Nous sommes loin, dans ce récit, du voyeurisme ou de la sphère du bizarre. L’histoire de cet/te enfant, né/e sous X d’une mère bien trop jeune, bien trop tourmentée pour l’assumer ne peut laisser personne indifférent. On retrouve une narration à la première personne, marque de fabrique de l’auteur, Éric Paradisi. Ce qui est plus étonnant, c’est cette alternance entre les passages écrits au féminin, et ceux écrits au masculin. Étonnant oui, mais absolument pas illogique, puisque cela suit l’état d’esprit de Camille, la façon dont il/elle se perçoit, se ressent.

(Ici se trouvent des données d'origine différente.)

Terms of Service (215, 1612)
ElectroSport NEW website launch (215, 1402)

Adopté/e très jeune, Camille sera choyé/e par une mère et une sœur qui n’auront de cesse de lui faire mener une vie la plus normale possible, dans le respect total de ce qu’il/elle veut. Couvert/e de baisers dès le plus jeune âge, il/elle développe ainsi une forme de sexualité atypique, liée intégralement à la bouche, seul moyen qu’il/elle trouve pour ne pas avoir à affronter le regard et le jugement de l’autre dans une relation intime. Au fil des années, que Camille soit garçon (pour l’amour d’une petite fille embrassée sur une plage à l’âge de 6 ans) ou fille, mannequin égérie d’un grand couturier, ce baiser constituera la seule forme de sexualité qu’il/elle s’autorisera. Mais que ne nous fait-il/elle pas découvrir au travers de lui… Des brassées de tendresse, de volupté, de gourmandise aussi au travers de multiples saveurs.
Et puis il y a cette quête incessante de la mère, la vraie, la génitrice. Camille n’a de cesse de comprendre. Pourquoi n’a-t-elle pas voulu de lui/elle ? Quelles souffrances a-t-elle connues pour en arriver à cela ? Comment la retrouver, si longtemps après ?

Ce livre fait indéniablement partie de ceux dont la lecture m’a profondément bouleversée, je le dis sans honte aucune. Un de ceux qui, une fois la dernière page tournée, font naître instantanément le sentiment que l’on est plus riche que lorsqu’on en a commencé la lecture, mais aussi la tristesse qu’il soit terminé.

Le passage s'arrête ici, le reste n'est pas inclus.